──────── PASSAGE
Friday, November 22, 2024

Roma are going to play with our Mkhi but Mustafi remains

Welcome to the first Interlull of the new season! That’s right, there’s now a two week break where we have no Arsenal at all, but this is what happens every season so we should be used to it. You might even say that for us it’s not a badly timed one, because it will give us a chance to get the likes of Rob Holding, Hector Bellerin and Kieran Tierney closer to first team action.

It will also give Unai Emery time to reflect on the first four games and consider the things that have worked well, the things that haven’t worked quite as well, and perhaps the things that haven’t worked at all. We’ve played four, won two, drawn one, and lost one, and considering the difficulty of our last two fixtures I don’t think we can complain too much about where we stand. There is obviously a real need to pick up points when things get going again, but that’s in a couple of weeks so let’s park that there for now.

Anyway, yesterday was transfer deadline day across Europe and we were expecting/hoping for some departures. The main one was Henrikh Mkhitaryan who has joined Roma on a season long loan deal. I suspect this is one which happened very late and very quickly, because using him as a substitute in the derby suggests exactly that. If you knew he was leaving, you wouldn’t play him, while questions about why we didn’t use Reiss Nelson, Joe Willock or even Mesut Ozil are a separate issue.

Suffice to say that his final appearance for the club summed up what has been a pretty disappointing time in North London for the Armenian. He had one spell of decent form which lasted about 6 weeks, but that aside he was lightweight and frustrating. He reminded me a bit of Theo Walcott in that he had this ability to drop a 2 out of 10 performance in any game, but then score a goal from nothing which skewed your perception of how he played.

Emery liked him because he had energy, he was a runner, and the Spaniard is big on a player’s physical attributes. It’s probably why he was brought on on Sunday rather than Ozil. It’s not about his quality on the ball, or what he can do with it, but his ability to pick up the pace of a pretty intense game, while the German isn’t a particularly great substitute. Sadly, being able to control and pass the ball accurately is a pretty fundamental part of football, and Mkhitaryan’s inability to do that against Sp*rs was striking.

He looks a shadow of the player he was at Dortmund, to be fair. Whether it’s age, a declining talent which can often be inextricably linked to a rising wage packet, or that he’s just not a player particularly suited to the Premier League, it’s hard to know. However, from an Arsenal point of view, Roma are covering the absurd £200,000 a week we agreed to pay him when we swapped him for Alexis Sanchez, so that’s a positive from our point of view, and if he can find his mojo again in Italy then good luck to him.

What his departure clearly signals to me though is that there’s a pathway to more first team being created for Reiss Nelson, and perhaps Emile Smith Rowe and Bukayo Saka as the season goes on. The football executive committee at Arsenal have asked ‘Can these lads give us what Mkhitaryan does?’ and decided yes, yes they can, and between them they earn about 20% of what he does, so it was a no-brainer. Some have wondered if it leaves us short of depth, but for me we’ve moved on a player whose only consistency was in his under-performance, and made space for some of the young, exciting players at the club who need to play in order to develop. It’s a good deal for everyone.
────────────────
──────── DATA EXTRACT
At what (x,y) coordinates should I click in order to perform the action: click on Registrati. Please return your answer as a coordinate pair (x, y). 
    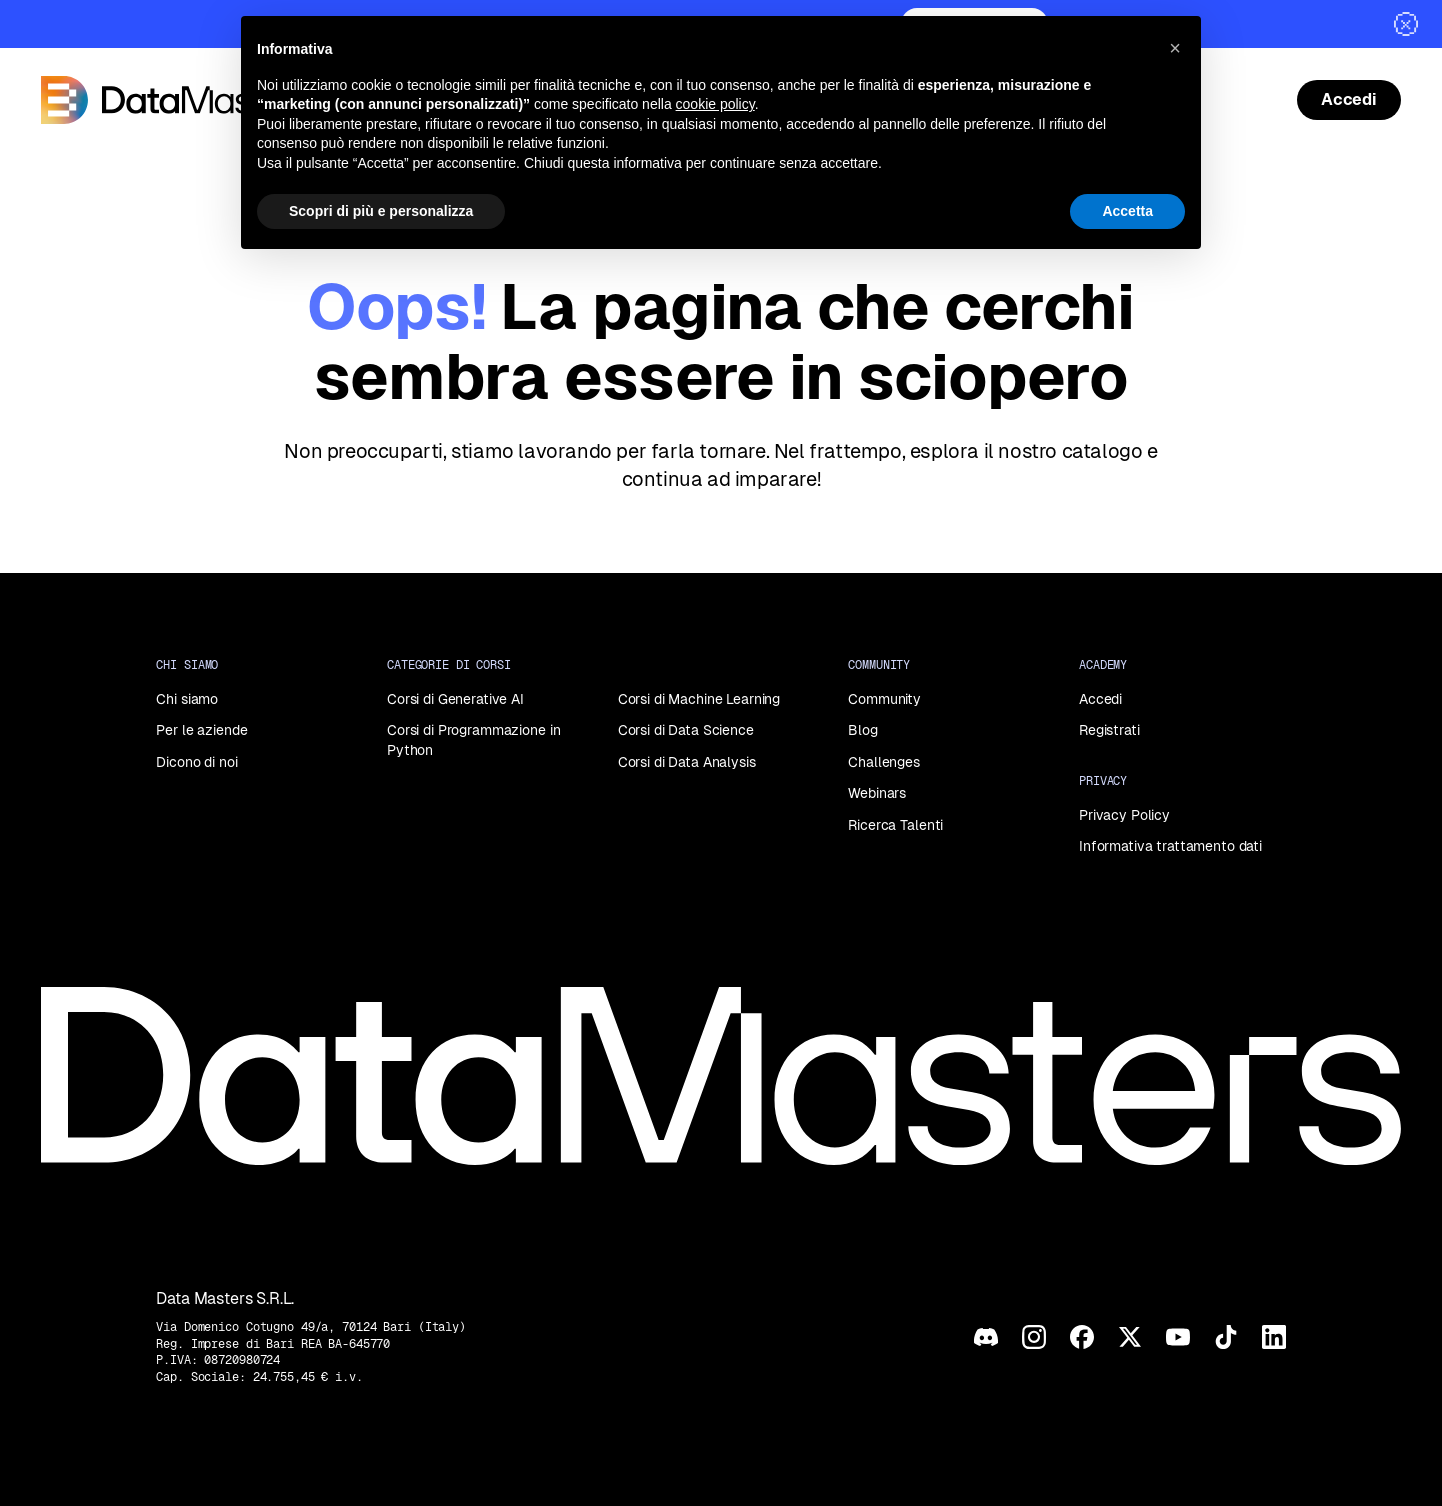
    Looking at the image, I should click on (1109, 730).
────────────────
(WHAT THE TASK ASKS) Pick up the blog post on Mkhitaryan's loan to Roma after its last sentence and carry it on. The data plays no part in what comes next.

(EXPECTED OUTPUT)
So, when you consider the squad at the end of last season, the list of players who have left is quite striking.

  • Aaron Ramsey
  • Petr Cech
  • Danny Welbeck
  • Nacho Monreal
  • Laurent Koscielny
  • Alex Iwobi
  • Henrikh Mkhitaryan
  • Stephan Lichtsteiner
  • Carl Jenkinson
  • Mohamed Elneny
  • David Ospina
  • Krystian Bielik
  • Takuma Asano
  • Cohen Bramall
  • Kelechi Nwakali

By my back of a matchbook maths, we’re probably saving around £1,000,000 a week in wages with those departures – a figure obviously offset somewhat by the players we’ve brought in. However, that’s some serious housekeeping in one summer, and when you consider just how many players have left the club since the start of the 2017-18 season it’s a massive churn.

Off the top of my head: Alexis Sanchez, Theo Walcott, Olivier Giroud, Francis Coquelin, Lucas Perez, Jack Wilshere, Santi Cazorla, Per Mertesacker, Alex Oxlade-Chamberlain, Joel Campbell, Gabriel, Mathieu Debuchy, Kieran Gibbs, and more. To suggest we haven’t been active in the transfer market is completely inaccurate, but perhaps now we’re able to discern a more strategic approach to our recruitment and our selling.

One player who didn’t leave though, is Shkodran Mustafi. Arsenal could not have made their position any clearer. At least twice, if not more, Unai Emery publicly said that the player needed to find a new club. Of course by making that declaration, you weaken your hand in any negotiation, but I think that’s something the club were prepared to live with in order to drum up business. I think they wanted to tell other clubs, ‘Yes, you can have him on the cheap’.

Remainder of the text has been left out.